### SUPPLIED TEXT
The private life of Kim Philby

by Rufina Philby with Hayden Peake and Mikhail Lyubimov,
Little Brown

It was inevitable that all those bright young men and women in the nineteen thirties should embrace Communism. This proposition has been repeated with such frequency that it has become accepted wisdom. So ghastly was the threat of Nazism (until the formation of the Axis, Italian Fascism seemed to many admirable or, at least, benign) that a whole generation is forgiven for looking on Stalin, the greatest monster of the twentieth century, as the leader of the promised land, the workers' paradise.

This is all, of course, the greatest nonsense. There were plenty of warning voices who had seen the appalling reality of the Soviet Union - Malcolm Muggeridge to name only one. The Webbs and George Bernard Shaw might accept Potemkin villages at face value but the truth of collectivisation, the destruction of the kulaks, and the Terror itself was apparent. Fellow-travellers might use convoluted logic to explain away the show trials, but in reality one gang of murderers was bumping off another gang of murderers. Only the wilfully self-deceived could see things otherwise.

### GIVEN DATA

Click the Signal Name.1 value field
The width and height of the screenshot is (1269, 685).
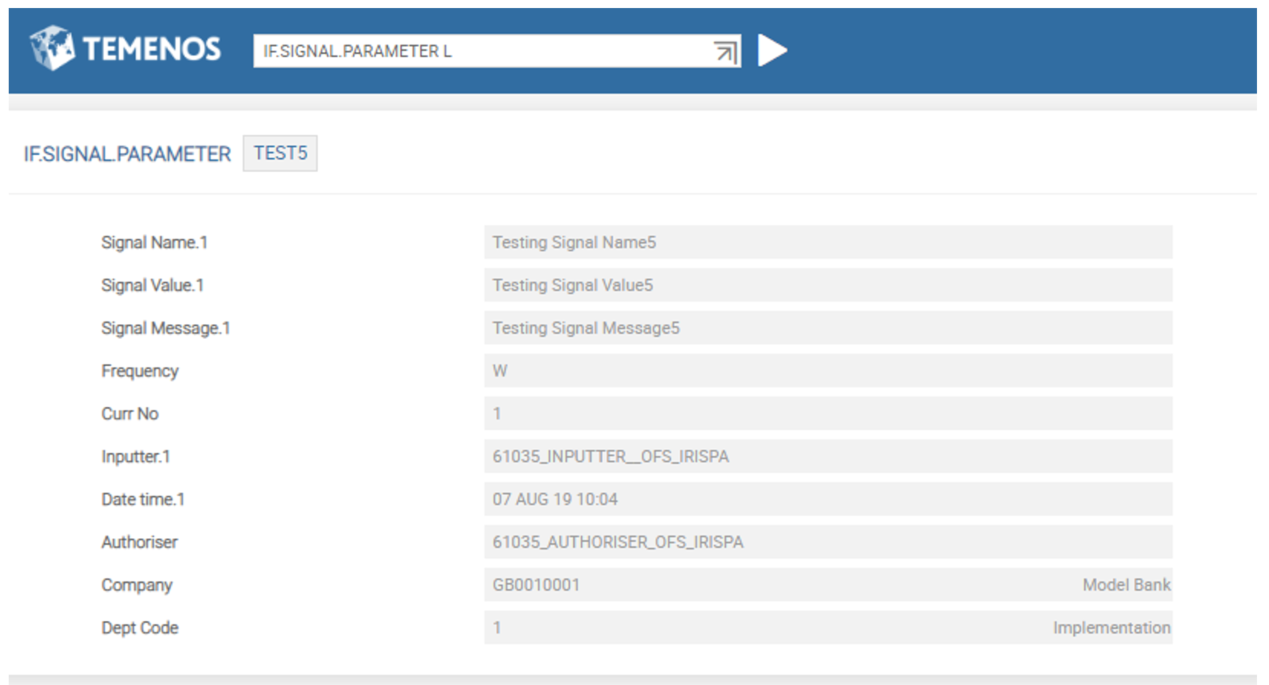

### TASK SET
a: According to the Kim Philby text, why is the idea that the bright young people of the 1930s inevitably embraced Communism "the greatest nonsense"? Answer in one to three sentences.
b: Translate this sentence from the Kim Philby text into Spanish: "Only the wilfully self-deceived could see things otherwise."
The material after the Kim Philby text is separate from it.

### SOLUTIONS FOR EACH TASK
a: Plenty of warning voices, such as Malcolm Muggeridge, had seen the appalling reality of the Soviet Union. The truth of collectivization, the destruction of the kulaks, and the Terror was also apparent, so only the willfully self-deceived could think otherwise.

b: Solo quienes se engañaban deliberadamente a sí mismos podían ver las cosas de otro modo.